*Problem description*
Among the lines below, restate word for word only those from the line with "868x488 pixels. At" through the line with "Click the Back navigation", with both end lines kept.

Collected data
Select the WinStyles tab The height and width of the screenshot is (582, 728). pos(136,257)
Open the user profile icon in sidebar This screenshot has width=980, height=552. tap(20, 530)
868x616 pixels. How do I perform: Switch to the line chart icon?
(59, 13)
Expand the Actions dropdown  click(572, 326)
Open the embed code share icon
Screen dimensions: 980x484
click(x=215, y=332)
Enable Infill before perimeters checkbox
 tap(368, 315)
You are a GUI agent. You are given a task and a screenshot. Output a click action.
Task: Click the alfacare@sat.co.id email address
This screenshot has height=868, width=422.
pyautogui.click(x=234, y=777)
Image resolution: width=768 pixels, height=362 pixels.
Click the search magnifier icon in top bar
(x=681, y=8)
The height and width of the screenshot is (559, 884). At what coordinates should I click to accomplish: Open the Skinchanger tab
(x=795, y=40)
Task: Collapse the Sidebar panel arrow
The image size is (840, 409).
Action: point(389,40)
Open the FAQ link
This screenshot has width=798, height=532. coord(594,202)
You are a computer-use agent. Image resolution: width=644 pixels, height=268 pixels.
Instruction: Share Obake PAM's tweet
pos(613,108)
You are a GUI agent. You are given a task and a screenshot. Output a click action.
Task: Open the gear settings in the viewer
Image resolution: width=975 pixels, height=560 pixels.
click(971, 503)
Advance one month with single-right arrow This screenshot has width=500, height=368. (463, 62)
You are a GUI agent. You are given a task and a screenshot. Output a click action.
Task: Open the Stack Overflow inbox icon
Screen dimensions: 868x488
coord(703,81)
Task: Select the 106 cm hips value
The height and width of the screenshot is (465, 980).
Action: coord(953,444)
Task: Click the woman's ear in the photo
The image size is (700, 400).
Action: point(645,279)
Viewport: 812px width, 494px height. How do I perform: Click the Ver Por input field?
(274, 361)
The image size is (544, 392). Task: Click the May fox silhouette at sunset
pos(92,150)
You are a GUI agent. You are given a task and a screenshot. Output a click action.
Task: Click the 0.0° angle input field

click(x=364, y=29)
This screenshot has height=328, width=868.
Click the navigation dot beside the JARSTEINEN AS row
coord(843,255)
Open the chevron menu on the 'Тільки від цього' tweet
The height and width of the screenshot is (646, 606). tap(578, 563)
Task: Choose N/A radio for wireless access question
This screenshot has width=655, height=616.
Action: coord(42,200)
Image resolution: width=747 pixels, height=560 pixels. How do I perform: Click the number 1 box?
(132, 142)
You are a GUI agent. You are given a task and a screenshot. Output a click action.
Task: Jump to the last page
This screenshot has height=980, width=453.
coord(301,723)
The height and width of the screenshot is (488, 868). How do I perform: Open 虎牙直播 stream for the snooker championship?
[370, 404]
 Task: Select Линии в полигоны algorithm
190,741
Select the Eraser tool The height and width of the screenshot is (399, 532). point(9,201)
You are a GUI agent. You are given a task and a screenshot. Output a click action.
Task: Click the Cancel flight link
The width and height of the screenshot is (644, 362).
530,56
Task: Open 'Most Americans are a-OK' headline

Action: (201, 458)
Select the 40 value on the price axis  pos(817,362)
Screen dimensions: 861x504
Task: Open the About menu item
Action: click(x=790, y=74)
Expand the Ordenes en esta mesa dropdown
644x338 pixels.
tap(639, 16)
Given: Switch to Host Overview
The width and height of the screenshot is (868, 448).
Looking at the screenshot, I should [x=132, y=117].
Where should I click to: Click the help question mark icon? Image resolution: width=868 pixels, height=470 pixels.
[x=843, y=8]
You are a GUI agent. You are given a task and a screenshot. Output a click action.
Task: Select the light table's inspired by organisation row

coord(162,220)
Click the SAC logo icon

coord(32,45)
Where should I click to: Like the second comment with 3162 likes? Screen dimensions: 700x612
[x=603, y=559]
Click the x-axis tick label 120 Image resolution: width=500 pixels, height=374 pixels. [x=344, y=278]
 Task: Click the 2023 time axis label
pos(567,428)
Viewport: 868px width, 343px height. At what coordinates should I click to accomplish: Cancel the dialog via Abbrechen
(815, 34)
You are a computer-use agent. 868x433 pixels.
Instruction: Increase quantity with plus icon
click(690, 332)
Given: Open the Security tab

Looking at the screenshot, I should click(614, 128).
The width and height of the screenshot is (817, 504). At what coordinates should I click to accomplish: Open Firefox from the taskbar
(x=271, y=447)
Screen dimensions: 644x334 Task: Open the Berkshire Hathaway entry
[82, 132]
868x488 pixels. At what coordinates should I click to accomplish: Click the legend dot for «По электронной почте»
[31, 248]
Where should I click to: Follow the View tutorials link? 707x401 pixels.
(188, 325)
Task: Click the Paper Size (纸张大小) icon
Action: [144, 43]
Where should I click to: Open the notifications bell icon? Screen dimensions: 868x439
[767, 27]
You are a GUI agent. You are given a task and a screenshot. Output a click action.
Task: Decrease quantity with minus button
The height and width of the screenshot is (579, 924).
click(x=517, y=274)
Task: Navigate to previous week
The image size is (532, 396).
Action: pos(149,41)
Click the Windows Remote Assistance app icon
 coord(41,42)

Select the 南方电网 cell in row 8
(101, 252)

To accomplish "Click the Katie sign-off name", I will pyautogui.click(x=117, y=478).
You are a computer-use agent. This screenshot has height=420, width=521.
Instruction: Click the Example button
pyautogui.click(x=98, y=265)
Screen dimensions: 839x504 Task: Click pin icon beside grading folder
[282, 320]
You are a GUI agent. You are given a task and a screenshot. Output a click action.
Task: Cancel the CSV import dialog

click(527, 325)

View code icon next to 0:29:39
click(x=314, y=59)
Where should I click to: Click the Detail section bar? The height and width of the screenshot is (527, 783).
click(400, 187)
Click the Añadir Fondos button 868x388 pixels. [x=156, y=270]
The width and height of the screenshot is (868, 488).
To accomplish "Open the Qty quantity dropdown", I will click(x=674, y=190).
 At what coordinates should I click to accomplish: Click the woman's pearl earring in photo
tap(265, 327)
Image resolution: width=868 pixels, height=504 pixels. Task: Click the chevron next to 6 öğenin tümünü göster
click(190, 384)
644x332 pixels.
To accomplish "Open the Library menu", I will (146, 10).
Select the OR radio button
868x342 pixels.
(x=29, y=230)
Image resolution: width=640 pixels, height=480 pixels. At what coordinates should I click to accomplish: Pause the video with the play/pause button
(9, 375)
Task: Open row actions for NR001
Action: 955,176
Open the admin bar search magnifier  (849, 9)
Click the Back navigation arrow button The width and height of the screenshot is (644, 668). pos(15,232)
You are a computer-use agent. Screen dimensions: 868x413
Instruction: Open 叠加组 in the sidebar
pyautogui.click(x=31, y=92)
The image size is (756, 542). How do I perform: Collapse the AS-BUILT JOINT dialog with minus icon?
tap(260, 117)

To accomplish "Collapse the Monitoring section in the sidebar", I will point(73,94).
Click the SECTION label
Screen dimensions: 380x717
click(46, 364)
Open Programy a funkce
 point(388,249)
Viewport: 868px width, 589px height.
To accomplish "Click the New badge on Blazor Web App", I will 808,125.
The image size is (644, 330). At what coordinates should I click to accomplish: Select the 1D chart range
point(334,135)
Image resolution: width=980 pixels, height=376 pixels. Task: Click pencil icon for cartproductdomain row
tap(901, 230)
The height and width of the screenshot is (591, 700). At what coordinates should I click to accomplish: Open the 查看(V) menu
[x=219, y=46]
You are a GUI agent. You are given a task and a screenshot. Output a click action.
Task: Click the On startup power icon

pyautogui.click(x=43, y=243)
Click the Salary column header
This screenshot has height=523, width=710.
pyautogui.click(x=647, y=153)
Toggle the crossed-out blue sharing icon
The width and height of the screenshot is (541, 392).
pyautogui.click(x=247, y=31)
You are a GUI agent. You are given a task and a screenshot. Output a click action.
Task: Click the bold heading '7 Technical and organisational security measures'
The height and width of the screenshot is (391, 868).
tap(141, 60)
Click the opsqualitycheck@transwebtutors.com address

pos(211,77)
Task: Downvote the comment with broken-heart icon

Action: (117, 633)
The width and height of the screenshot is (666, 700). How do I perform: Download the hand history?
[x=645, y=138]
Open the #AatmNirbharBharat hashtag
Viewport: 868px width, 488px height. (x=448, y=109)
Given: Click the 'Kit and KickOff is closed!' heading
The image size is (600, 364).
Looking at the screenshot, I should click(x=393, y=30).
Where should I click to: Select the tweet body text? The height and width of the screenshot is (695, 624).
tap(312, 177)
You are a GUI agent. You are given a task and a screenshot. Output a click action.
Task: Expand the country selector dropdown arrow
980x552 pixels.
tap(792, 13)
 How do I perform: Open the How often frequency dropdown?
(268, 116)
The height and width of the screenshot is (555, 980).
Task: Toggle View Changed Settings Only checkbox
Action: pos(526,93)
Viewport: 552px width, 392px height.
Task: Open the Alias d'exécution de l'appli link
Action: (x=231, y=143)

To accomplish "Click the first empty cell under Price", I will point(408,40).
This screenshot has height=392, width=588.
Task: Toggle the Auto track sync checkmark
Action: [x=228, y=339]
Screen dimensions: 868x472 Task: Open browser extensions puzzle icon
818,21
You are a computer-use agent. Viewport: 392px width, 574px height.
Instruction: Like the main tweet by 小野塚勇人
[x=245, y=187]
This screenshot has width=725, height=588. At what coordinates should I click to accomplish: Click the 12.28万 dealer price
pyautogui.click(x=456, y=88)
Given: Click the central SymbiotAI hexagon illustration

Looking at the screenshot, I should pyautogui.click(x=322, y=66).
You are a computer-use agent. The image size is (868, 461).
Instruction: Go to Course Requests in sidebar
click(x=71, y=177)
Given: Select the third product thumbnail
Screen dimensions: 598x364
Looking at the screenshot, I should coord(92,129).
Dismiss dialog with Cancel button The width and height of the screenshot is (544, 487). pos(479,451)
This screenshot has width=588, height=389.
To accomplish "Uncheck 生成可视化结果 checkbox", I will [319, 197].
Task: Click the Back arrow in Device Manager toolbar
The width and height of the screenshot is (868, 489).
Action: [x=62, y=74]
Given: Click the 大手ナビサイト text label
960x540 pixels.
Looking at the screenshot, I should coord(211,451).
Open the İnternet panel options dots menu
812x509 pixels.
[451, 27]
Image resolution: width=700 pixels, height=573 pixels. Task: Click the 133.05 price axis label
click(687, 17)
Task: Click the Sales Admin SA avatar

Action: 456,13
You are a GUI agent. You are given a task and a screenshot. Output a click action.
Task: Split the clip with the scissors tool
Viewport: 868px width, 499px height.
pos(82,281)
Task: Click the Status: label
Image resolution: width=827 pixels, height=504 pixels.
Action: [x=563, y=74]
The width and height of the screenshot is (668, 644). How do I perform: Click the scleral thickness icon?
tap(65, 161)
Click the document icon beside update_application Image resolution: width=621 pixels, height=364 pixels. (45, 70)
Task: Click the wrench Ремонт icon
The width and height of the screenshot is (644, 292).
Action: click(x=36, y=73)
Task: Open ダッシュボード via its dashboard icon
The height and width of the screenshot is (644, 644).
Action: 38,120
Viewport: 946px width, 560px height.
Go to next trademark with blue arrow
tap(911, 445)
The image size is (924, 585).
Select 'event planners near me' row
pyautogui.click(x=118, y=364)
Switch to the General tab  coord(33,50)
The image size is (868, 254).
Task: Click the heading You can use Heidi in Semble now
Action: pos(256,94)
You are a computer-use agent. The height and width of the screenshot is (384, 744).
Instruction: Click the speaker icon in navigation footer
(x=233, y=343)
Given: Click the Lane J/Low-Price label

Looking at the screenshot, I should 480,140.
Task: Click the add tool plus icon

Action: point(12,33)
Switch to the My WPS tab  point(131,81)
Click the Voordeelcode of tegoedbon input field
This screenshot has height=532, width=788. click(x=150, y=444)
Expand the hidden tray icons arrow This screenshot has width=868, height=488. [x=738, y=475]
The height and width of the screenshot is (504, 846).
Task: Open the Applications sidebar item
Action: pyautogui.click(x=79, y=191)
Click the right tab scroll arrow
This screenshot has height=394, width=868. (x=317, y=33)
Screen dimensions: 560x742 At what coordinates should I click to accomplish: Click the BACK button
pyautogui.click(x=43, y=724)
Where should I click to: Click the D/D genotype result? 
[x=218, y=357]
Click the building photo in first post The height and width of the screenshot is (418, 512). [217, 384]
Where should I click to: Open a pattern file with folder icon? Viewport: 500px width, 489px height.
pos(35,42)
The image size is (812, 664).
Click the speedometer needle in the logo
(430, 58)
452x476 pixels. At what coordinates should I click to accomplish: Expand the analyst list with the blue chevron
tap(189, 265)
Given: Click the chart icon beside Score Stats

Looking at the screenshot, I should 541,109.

*Reply to the exercise*
868x488 pixels. At what coordinates should I click to accomplish: Click the legend dot for «По электронной почте»
[31, 248]
Where should I click to: Follow the View tutorials link? 707x401 pixels.
(188, 325)
Task: Click the Paper Size (纸张大小) icon
Action: [144, 43]
Where should I click to: Open the notifications bell icon? Screen dimensions: 868x439
[767, 27]
You are a GUI agent. You are given a task and a screenshot. Output a click action.
Task: Decrease quantity with minus button
The height and width of the screenshot is (579, 924).
click(x=517, y=274)
Task: Navigate to previous week
The image size is (532, 396).
Action: pos(149,41)
Click the Windows Remote Assistance app icon
 coord(41,42)

Select the 南方电网 cell in row 8
(101, 252)

To accomplish "Click the Katie sign-off name", I will pyautogui.click(x=117, y=478).
You are a computer-use agent. This screenshot has height=420, width=521.
Instruction: Click the Example button
pyautogui.click(x=98, y=265)
Screen dimensions: 839x504 Task: Click pin icon beside grading folder
[282, 320]
You are a GUI agent. You are given a task and a screenshot. Output a click action.
Task: Cancel the CSV import dialog

click(527, 325)

View code icon next to 0:29:39
click(x=314, y=59)
Where should I click to: Click the Detail section bar? The height and width of the screenshot is (527, 783).
click(400, 187)
Click the Añadir Fondos button 868x388 pixels. [x=156, y=270]
The width and height of the screenshot is (868, 488).
To accomplish "Open the Qty quantity dropdown", I will click(x=674, y=190).
 At what coordinates should I click to accomplish: Click the woman's pearl earring in photo
tap(265, 327)
Image resolution: width=868 pixels, height=504 pixels. Task: Click the chevron next to 6 öğenin tümünü göster
click(190, 384)
644x332 pixels.
To accomplish "Open the Library menu", I will (146, 10).
Select the OR radio button
868x342 pixels.
(x=29, y=230)
Image resolution: width=640 pixels, height=480 pixels. At what coordinates should I click to accomplish: Pause the video with the play/pause button
(9, 375)
Task: Open row actions for NR001
Action: 955,176
Open the admin bar search magnifier  (849, 9)
Click the Back navigation arrow button The width and height of the screenshot is (644, 668). pos(15,232)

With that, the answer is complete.